[[ Input open ]]

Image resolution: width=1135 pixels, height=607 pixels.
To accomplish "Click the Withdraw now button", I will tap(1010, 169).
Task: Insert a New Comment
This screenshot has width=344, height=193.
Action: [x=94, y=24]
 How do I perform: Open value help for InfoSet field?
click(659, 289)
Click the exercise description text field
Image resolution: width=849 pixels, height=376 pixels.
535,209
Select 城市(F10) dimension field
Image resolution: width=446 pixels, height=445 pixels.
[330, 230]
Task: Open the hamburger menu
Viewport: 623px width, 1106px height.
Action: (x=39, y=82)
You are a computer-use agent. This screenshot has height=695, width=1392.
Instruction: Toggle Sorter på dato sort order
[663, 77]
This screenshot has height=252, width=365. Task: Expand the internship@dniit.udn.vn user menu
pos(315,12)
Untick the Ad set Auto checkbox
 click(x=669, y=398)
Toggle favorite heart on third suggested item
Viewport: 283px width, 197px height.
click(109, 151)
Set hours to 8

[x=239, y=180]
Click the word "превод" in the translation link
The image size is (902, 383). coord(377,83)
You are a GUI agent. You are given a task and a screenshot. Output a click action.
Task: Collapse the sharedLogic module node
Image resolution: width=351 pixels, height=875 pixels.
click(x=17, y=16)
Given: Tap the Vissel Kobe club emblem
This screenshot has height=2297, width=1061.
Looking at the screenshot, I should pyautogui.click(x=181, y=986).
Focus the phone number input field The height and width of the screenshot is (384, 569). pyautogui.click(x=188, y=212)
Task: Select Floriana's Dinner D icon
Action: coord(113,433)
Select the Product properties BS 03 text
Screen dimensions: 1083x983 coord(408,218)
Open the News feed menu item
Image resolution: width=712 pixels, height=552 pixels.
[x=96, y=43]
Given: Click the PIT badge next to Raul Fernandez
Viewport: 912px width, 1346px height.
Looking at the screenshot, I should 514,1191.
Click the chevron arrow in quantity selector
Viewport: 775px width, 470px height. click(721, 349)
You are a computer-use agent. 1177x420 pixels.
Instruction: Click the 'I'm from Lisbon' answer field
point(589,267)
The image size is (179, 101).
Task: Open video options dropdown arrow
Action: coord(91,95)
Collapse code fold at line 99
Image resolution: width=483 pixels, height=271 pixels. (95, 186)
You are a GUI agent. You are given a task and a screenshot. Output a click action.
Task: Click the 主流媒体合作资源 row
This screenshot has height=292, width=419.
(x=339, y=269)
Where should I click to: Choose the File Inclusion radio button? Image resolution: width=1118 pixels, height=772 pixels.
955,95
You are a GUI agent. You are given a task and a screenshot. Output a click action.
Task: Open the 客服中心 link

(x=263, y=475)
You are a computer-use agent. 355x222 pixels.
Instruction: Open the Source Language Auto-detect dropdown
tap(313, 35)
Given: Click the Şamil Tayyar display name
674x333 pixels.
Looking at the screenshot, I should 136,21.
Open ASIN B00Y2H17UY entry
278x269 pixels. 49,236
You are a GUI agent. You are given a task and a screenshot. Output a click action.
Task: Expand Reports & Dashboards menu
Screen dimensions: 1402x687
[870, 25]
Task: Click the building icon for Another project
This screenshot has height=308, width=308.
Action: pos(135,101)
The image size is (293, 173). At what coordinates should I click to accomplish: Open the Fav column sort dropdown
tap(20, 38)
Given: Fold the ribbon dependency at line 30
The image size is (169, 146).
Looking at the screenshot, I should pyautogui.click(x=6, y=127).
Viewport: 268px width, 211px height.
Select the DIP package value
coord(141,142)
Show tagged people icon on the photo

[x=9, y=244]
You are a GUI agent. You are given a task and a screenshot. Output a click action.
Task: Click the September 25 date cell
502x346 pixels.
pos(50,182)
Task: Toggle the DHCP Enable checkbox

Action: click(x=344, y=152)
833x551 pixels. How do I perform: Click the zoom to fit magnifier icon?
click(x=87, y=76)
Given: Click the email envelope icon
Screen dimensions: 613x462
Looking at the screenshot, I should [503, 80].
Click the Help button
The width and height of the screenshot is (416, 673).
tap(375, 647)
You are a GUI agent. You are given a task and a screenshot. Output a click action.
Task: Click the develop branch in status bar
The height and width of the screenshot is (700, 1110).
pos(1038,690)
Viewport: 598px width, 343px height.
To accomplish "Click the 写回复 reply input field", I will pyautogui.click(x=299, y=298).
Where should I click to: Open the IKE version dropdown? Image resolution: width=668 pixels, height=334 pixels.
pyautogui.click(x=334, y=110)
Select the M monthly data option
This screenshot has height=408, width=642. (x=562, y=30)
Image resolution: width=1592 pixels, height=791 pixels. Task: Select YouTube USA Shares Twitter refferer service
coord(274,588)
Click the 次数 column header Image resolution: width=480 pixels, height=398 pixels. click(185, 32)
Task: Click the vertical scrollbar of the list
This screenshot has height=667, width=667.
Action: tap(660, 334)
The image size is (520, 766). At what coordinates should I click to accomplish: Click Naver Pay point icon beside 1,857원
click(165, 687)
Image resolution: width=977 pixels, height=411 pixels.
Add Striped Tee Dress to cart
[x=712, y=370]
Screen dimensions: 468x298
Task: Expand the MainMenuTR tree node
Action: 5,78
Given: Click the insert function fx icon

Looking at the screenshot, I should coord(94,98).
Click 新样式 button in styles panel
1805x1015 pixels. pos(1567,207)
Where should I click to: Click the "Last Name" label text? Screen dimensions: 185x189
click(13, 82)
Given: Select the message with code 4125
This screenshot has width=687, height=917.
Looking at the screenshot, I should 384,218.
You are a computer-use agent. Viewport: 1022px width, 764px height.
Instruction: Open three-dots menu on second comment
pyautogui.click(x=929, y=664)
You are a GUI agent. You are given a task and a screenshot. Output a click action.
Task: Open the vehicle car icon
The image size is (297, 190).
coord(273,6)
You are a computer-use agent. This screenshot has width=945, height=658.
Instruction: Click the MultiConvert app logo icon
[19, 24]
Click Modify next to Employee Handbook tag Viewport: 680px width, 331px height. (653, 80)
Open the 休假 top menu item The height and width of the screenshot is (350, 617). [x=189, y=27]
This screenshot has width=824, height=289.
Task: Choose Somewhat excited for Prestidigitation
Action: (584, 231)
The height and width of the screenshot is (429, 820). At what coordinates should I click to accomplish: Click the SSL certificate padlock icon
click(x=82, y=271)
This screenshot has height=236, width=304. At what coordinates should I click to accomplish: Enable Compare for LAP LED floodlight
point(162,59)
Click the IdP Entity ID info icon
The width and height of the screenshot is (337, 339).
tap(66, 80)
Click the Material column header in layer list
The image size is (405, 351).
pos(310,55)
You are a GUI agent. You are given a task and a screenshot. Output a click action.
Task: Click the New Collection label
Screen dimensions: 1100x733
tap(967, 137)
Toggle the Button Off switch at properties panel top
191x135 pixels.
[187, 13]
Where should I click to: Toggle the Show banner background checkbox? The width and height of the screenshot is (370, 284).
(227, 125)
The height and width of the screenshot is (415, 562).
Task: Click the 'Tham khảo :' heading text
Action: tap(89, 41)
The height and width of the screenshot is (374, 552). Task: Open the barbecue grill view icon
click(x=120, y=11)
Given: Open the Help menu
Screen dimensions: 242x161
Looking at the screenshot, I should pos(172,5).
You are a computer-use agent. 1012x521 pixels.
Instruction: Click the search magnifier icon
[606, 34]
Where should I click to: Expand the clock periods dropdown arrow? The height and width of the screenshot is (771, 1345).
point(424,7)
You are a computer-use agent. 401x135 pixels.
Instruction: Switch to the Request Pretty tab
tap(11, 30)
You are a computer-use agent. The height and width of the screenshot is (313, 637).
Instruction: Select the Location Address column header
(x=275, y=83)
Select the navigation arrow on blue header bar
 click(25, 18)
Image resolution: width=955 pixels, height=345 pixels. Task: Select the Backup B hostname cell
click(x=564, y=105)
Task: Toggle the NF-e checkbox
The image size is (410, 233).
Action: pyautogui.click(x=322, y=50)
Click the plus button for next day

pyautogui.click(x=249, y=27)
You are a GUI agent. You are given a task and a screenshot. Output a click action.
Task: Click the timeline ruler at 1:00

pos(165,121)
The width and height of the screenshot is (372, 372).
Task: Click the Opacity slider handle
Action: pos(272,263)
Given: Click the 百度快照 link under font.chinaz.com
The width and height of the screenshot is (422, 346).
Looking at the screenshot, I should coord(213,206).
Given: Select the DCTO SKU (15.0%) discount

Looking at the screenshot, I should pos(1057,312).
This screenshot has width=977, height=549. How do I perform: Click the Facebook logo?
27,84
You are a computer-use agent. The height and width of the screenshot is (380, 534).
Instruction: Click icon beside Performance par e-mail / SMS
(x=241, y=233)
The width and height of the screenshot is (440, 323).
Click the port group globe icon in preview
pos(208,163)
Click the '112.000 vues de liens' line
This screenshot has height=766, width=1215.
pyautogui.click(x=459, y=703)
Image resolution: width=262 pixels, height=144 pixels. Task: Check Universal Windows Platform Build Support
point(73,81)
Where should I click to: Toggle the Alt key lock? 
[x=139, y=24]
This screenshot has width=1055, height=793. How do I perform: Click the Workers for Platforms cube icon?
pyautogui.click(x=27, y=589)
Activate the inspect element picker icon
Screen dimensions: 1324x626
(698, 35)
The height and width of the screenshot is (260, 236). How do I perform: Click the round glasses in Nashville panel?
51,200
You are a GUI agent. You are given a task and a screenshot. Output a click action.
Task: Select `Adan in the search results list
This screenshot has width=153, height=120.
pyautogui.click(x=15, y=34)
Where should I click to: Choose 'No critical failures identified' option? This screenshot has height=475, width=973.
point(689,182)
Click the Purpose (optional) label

[[ Input closed ]]

▸ **Your objective**:
Scan the entries above for the string "will" and copy each line that contains it.

▸ **Solution to this exercise**:
To accomplish "Click the Withdraw now button", I will tap(1010, 169).
To accomplish "Click the 写回复 reply input field", I will pyautogui.click(x=299, y=298).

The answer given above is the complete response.